Passage provided
────────────────

Matthew Dear: BLACK CITY

Thu Dec 09 2010
I like artists that can max out on both catchy and weird, and Matthew Dear pulls it off.  His arrangements are never too cluttered, his hooks never too obscure, but it always seems like there’s interesting shit going on.  In this sense, he’s succeeded in evoking the conceptual unsleeping Black City of the album’s title, and this party will keep you moving all night long.

As evidenced most noticeably in “Little People” and “Soil To Seed”, if Bowie were still into the whole making-music thing and still had a finger on the pulse of youth culture, this is the kind of music he’d be making.  The album is a direct descendant of the Berlin Trilogy, albeit not nearly as far out as, say, side two of “Heroes” was at the time.  One main difference, though, is that the beat never stops to service pure freakiness; any song here would fit snugly in between LCD Soundsystem jams.  If only LCD would stick around; what a great double bill that would make...

────────────────

Provided data
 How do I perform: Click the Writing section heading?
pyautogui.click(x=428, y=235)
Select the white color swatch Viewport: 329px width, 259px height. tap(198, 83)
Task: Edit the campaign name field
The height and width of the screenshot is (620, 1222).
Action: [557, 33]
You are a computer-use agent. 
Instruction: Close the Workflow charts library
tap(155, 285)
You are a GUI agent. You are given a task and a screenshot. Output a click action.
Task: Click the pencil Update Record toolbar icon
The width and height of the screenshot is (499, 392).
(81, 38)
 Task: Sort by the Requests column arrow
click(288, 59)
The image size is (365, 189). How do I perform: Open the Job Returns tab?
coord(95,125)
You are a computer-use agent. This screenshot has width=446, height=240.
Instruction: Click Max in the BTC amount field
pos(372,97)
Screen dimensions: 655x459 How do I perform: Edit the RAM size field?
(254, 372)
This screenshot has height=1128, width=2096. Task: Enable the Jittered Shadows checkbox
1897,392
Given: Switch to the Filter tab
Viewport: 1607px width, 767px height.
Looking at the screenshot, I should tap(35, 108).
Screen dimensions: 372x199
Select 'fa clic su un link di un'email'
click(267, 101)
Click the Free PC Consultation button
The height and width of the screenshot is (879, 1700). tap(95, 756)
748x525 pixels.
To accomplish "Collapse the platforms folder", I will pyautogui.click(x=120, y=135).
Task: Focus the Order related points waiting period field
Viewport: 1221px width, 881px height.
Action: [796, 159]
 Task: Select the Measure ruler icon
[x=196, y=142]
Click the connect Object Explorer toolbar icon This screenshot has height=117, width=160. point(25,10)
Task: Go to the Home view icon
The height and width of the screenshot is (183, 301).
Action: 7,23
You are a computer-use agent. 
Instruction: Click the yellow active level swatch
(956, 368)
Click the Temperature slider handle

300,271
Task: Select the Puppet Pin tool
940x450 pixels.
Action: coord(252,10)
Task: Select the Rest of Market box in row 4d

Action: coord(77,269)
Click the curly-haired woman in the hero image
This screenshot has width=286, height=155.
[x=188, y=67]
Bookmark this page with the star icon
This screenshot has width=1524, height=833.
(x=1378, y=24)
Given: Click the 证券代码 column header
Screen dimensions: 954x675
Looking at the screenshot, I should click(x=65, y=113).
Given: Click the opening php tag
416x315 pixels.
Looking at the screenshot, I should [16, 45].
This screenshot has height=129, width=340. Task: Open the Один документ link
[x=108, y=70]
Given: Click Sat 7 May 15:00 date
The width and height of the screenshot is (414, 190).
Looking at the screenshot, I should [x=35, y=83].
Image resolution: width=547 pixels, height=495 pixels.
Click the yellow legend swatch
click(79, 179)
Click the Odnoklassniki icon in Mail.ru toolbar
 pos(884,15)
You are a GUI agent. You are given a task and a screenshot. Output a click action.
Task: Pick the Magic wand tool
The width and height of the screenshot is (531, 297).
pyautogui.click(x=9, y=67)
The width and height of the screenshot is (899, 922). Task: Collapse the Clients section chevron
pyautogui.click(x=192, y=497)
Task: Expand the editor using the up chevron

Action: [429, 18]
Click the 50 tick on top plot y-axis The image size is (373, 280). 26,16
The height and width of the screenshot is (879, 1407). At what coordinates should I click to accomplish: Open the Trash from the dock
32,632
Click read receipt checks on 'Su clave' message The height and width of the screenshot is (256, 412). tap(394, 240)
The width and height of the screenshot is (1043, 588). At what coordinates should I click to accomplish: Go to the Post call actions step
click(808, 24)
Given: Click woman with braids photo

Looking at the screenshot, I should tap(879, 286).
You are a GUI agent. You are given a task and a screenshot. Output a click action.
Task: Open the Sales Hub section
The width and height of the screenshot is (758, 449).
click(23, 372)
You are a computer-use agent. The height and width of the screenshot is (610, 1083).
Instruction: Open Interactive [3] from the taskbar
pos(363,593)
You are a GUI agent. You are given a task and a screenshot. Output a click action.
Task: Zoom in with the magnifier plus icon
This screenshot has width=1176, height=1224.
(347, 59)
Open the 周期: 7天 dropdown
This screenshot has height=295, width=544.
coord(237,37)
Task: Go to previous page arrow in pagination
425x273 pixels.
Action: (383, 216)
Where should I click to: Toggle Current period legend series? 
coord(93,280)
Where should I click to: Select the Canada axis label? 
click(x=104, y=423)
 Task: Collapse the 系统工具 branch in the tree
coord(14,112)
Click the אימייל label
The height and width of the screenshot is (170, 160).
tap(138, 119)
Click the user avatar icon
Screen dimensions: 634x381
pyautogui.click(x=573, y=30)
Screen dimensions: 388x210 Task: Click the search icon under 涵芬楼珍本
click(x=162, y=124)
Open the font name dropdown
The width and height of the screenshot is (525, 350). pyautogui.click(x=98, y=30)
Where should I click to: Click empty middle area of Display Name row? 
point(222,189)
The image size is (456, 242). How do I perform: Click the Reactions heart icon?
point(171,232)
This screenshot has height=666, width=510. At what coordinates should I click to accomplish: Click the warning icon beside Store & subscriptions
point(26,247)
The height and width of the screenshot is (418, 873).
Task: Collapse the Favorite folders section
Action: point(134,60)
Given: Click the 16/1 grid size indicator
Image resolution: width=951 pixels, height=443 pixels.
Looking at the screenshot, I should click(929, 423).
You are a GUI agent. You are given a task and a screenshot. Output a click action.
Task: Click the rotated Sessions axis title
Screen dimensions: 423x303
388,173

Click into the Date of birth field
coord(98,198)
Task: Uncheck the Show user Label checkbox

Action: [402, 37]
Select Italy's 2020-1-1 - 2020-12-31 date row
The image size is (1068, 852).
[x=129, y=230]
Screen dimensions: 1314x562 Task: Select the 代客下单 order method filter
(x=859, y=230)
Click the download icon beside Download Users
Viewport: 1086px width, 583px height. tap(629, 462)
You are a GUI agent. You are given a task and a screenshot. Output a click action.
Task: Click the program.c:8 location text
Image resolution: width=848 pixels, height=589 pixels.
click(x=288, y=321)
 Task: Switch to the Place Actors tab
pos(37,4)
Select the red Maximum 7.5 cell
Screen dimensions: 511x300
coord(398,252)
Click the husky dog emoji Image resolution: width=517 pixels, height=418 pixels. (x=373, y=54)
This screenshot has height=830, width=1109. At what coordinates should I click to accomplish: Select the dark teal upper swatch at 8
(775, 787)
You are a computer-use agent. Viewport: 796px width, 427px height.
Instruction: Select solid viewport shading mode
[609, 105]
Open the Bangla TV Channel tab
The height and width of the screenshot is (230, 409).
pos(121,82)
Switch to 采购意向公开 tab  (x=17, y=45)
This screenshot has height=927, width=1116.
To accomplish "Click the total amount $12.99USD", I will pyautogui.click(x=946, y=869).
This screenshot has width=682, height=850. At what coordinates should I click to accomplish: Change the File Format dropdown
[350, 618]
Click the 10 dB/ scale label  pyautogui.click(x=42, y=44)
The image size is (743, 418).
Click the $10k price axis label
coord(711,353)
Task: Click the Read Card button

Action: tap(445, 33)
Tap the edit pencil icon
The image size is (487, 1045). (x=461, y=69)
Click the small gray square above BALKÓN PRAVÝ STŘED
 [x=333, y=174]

────────────────

Resume the review of Matthew Dear's album Black City, picking up after its final sentence.

Written response
Among plenty of excuses to make a sexy time on the dancefloor (especially the awesomely-titled “You Put A Smell On Me”), there are attempts at sinister interludes, but nothing convincing.  “More Surgery” in particular seems to be going for menacing impact, but there’s no weight behind that voice, even with the digital enhancements.  When Dear sings “I’m a toothless man”, he’s ultimately hitting on the album’s only flaw; a community that parties 24/7--particularly one called Black City--has to have some dark corners, and Dear doesn't evoke them.  But even if it’s all a tad tame, the net result is an unblemished pleasure to listen to.